▸ **Written instruction**
Rewrite the stretch of the data from the line containing "Select the word" through the end of the data as a numbered list, leaving out blank lines.

▸ **Entries supplied**

• • • • •

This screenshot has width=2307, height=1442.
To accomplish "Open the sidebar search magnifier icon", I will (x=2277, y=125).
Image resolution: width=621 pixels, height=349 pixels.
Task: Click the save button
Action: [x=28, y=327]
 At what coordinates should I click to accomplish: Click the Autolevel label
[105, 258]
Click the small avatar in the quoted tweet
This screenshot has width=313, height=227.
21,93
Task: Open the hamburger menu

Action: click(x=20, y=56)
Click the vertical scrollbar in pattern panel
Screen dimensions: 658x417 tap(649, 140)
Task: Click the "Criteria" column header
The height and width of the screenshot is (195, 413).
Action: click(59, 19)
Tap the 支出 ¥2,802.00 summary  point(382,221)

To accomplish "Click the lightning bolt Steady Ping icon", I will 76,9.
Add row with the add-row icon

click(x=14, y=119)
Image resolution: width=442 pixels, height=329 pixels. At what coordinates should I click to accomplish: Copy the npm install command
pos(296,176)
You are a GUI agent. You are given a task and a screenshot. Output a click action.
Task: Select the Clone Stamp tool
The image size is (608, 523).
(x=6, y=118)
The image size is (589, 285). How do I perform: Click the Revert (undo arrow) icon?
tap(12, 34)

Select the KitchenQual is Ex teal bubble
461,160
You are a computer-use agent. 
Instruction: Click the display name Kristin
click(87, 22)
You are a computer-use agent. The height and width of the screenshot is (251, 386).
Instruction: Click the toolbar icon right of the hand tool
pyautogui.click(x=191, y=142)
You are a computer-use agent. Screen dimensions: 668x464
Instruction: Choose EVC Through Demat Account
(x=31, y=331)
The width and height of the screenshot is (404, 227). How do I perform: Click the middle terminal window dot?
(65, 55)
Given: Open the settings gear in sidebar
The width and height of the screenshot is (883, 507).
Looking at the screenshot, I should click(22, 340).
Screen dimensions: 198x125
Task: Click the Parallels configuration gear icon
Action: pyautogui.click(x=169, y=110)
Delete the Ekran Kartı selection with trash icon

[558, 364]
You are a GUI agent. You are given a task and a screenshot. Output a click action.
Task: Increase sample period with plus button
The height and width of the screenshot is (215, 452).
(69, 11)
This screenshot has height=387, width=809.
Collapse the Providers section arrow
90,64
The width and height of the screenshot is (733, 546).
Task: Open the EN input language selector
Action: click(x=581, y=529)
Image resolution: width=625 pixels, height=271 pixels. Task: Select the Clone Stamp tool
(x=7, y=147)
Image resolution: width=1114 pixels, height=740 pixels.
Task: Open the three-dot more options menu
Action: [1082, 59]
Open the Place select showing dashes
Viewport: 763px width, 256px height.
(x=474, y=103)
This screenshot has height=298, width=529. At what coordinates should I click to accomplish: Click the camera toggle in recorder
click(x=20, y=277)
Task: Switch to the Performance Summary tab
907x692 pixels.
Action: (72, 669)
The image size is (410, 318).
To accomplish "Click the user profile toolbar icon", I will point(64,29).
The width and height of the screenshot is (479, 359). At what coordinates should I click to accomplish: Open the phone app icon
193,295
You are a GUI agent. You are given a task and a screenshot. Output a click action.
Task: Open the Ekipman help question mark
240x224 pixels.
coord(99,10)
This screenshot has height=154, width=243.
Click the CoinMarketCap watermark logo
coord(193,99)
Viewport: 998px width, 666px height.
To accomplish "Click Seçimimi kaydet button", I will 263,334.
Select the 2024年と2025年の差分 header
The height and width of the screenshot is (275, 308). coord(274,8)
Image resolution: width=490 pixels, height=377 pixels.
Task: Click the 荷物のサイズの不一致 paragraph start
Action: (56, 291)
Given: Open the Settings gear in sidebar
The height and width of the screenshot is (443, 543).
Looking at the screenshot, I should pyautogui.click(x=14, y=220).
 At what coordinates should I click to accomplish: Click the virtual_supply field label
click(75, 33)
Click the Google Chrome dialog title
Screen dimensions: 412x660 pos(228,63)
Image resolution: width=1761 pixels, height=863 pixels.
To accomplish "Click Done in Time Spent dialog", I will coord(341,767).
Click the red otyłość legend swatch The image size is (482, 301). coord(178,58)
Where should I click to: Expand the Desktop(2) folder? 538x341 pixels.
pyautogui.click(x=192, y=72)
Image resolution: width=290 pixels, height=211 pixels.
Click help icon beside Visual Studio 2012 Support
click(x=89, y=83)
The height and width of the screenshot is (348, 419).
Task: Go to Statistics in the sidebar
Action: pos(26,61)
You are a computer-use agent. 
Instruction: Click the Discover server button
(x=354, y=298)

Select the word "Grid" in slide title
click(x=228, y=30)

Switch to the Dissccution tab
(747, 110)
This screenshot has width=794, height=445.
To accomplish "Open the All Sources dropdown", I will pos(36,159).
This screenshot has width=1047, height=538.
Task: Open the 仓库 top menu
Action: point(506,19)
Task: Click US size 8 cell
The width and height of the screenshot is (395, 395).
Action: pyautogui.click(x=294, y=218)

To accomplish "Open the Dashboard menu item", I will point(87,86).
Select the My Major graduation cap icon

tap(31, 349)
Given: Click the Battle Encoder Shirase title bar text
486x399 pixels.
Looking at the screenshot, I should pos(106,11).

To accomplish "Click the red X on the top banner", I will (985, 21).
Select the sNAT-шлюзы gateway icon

• • • • •

▸ **Reply to the task**
1. Select the word "Grid" in slide title
2. click(x=228, y=30)
3. Switch to the Dissccution tab
4. (747, 110)
5. This screenshot has width=794, height=445.
6. To accomplish "Open the All Sources dropdown", I will pos(36,159).
7. This screenshot has width=1047, height=538.
8. Task: Open the 仓库 top menu
9. Action: point(506,19)
10. Task: Click US size 8 cell
11. The width and height of the screenshot is (395, 395).
12. Action: pyautogui.click(x=294, y=218)
13. To accomplish "Open the Dashboard menu item", I will point(87,86).
14. Select the My Major graduation cap icon
15. tap(31, 349)
16. Given: Click the Battle Encoder Shirase title bar text
17. 486x399 pixels.
18. Looking at the screenshot, I should pos(106,11).
19. To accomplish "Click the red X on the top banner", I will (985, 21).
20. Select the sNAT-шлюзы gateway icon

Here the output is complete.